WHAT YOU HAVE TO DO: Copy out the lines of the records below verbatim, starting at the line containing "will click(1453, 27)." and ending with the last line of the records.

(begin)

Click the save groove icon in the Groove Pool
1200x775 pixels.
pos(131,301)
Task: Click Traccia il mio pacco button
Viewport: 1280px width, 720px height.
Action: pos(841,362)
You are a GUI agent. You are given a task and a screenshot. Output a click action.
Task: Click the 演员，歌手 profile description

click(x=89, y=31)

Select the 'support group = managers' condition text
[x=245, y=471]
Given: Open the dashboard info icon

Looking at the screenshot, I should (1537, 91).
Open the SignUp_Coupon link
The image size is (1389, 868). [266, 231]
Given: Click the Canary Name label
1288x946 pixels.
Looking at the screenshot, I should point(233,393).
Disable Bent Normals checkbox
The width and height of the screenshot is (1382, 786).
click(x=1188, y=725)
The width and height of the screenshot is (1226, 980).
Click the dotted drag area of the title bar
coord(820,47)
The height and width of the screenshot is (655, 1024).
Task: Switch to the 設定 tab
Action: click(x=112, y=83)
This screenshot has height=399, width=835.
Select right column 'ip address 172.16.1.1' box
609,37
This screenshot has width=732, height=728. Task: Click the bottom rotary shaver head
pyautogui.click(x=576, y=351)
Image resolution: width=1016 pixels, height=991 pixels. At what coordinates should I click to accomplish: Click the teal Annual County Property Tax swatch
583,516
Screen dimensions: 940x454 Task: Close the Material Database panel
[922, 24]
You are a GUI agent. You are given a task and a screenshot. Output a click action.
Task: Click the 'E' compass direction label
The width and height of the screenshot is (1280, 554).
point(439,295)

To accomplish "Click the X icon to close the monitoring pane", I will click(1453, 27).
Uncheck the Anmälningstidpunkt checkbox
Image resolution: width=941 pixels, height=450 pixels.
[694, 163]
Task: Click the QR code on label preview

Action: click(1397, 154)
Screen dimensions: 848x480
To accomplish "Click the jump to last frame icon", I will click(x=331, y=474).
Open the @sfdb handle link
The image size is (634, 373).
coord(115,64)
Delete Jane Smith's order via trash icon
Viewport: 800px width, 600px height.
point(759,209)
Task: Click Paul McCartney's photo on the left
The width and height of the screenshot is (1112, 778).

(end)

IN RESPONSE:
To accomplish "Click the X icon to close the monitoring pane", I will click(1453, 27).
Uncheck the Anmälningstidpunkt checkbox
Image resolution: width=941 pixels, height=450 pixels.
[694, 163]
Task: Click the QR code on label preview

Action: click(1397, 154)
Screen dimensions: 848x480
To accomplish "Click the jump to last frame icon", I will click(x=331, y=474).
Open the @sfdb handle link
The image size is (634, 373).
coord(115,64)
Delete Jane Smith's order via trash icon
Viewport: 800px width, 600px height.
point(759,209)
Task: Click Paul McCartney's photo on the left
The width and height of the screenshot is (1112, 778).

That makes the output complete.